| Objective |
Reproduce each line of the records below verbatim, omitting the pictures.
*** Information supplied
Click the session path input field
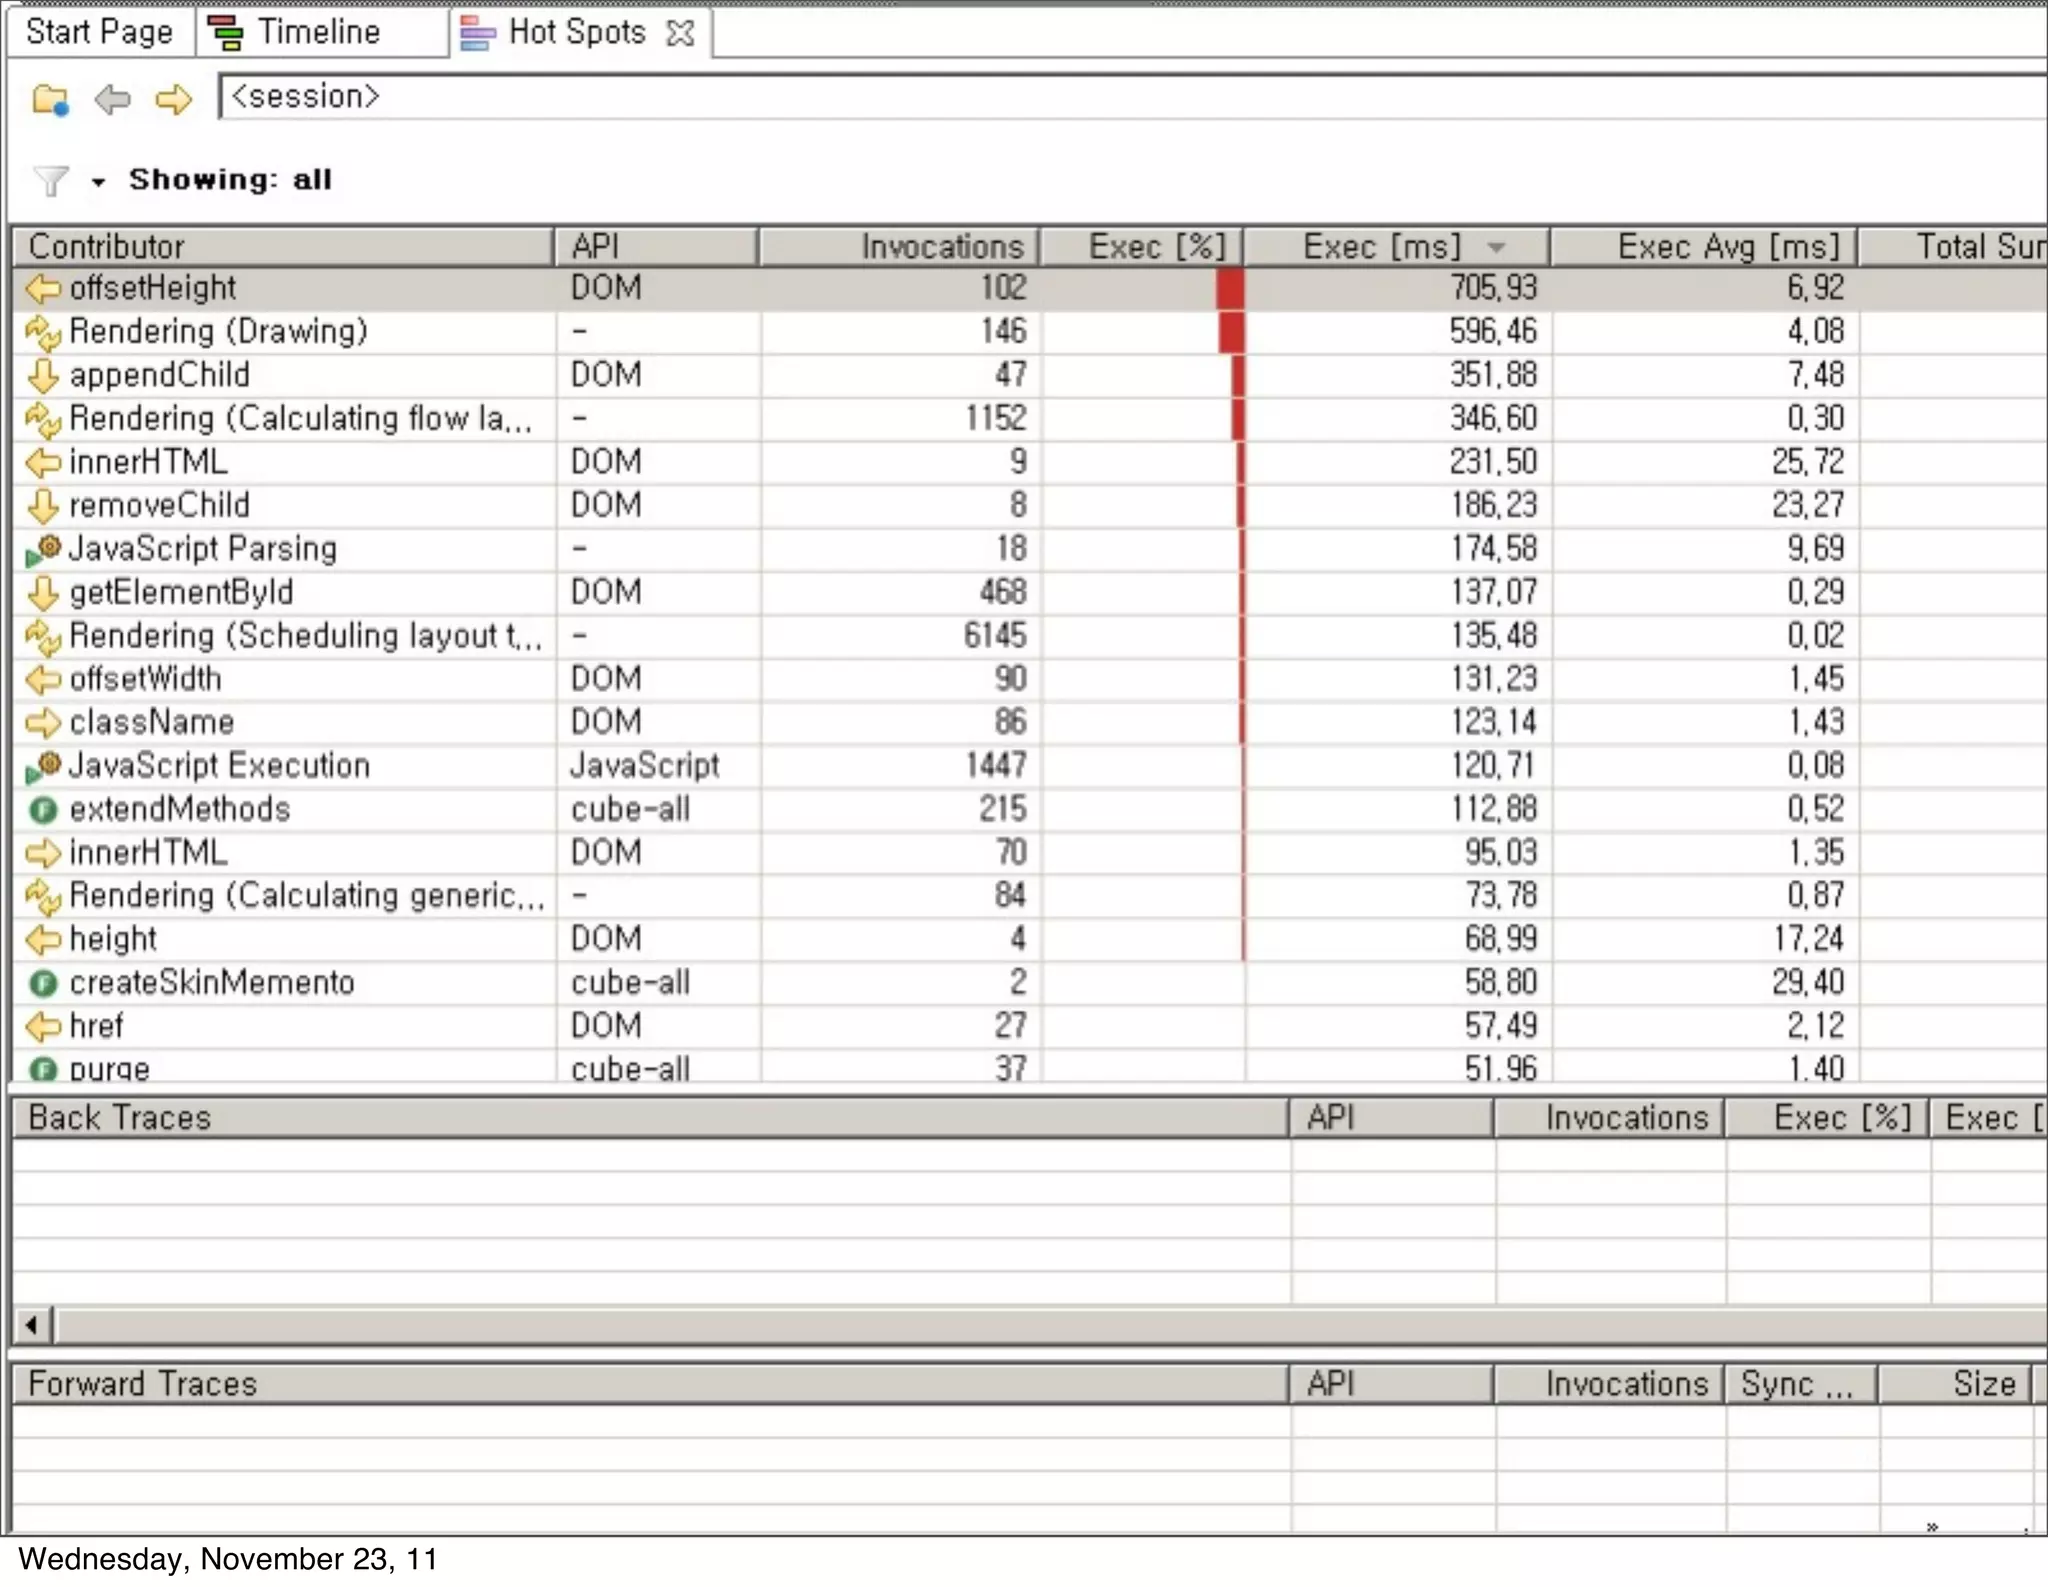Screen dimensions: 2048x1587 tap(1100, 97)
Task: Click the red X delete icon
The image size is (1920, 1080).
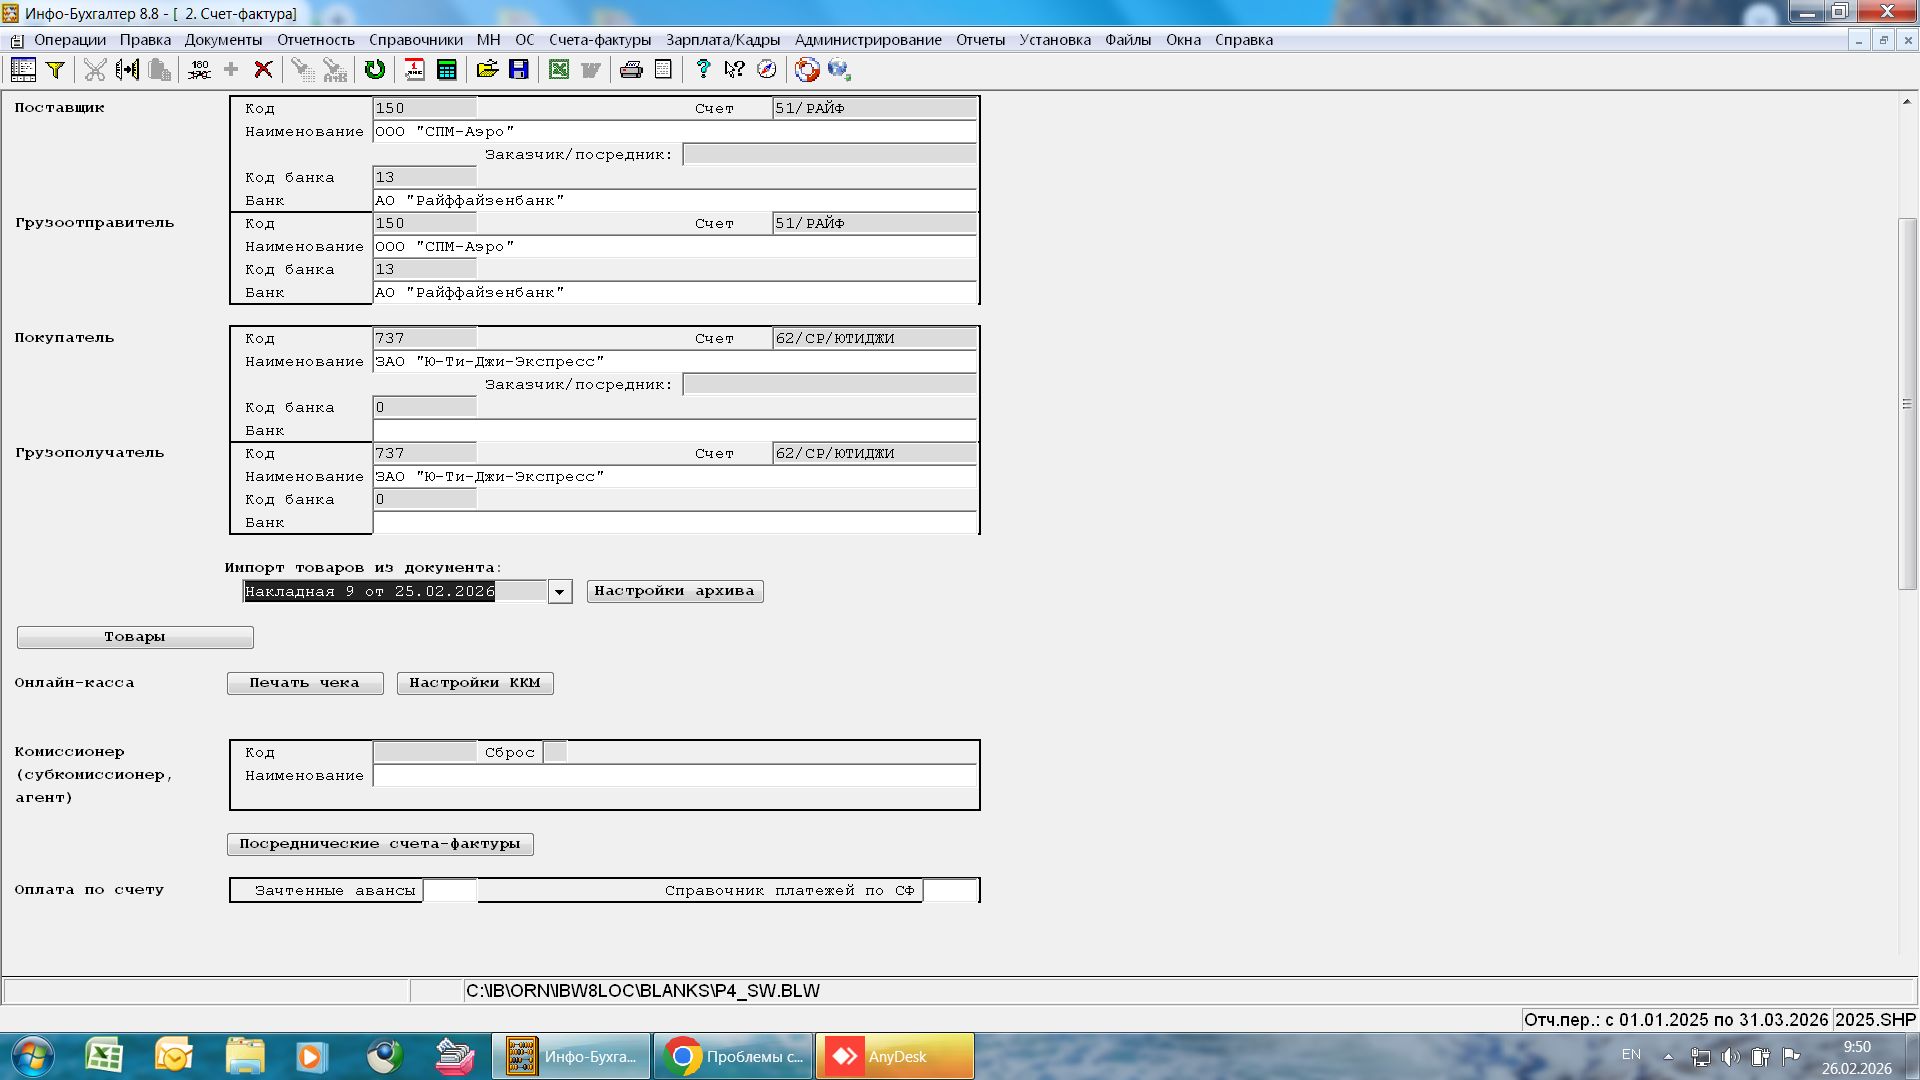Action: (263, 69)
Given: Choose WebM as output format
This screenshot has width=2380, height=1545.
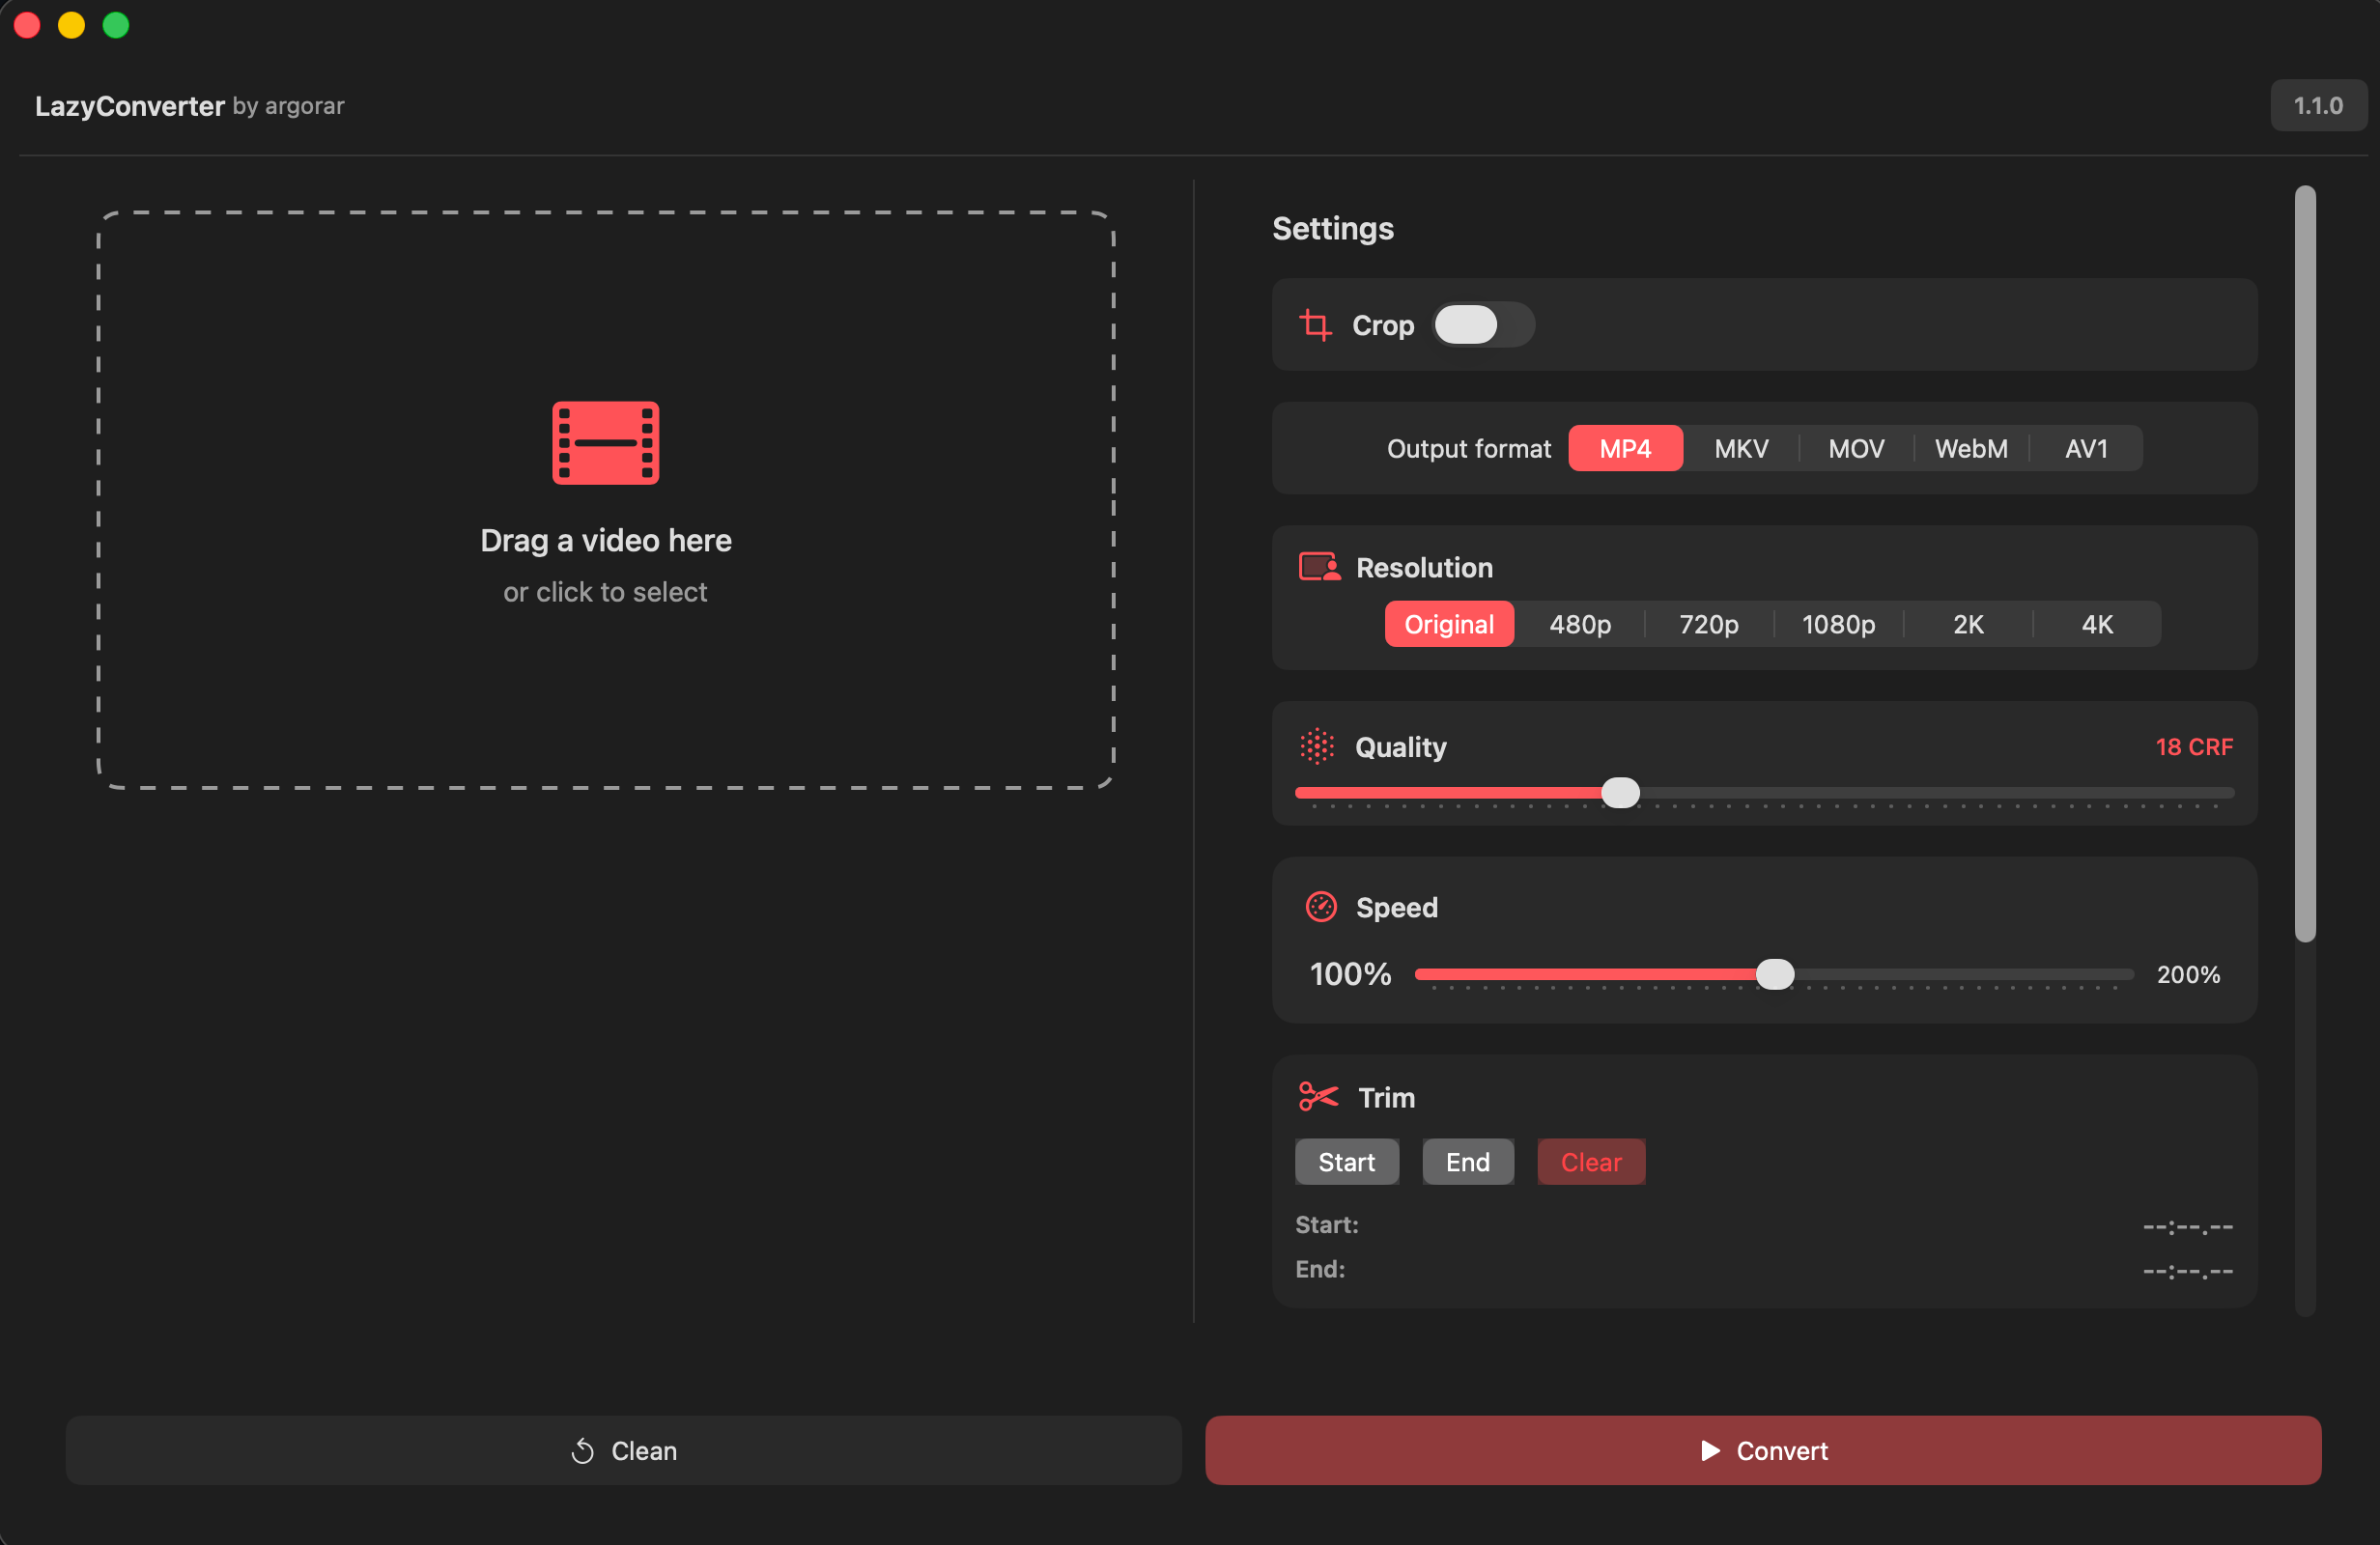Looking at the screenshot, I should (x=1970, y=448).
******
| Written answer |
Click the session path input field
Screen dimensions: 2048x1587 tap(1100, 97)
Task: Click the red X delete icon
The image size is (1920, 1080).
Action: (263, 69)
Given: Choose WebM as output format
This screenshot has width=2380, height=1545.
Looking at the screenshot, I should (x=1970, y=448).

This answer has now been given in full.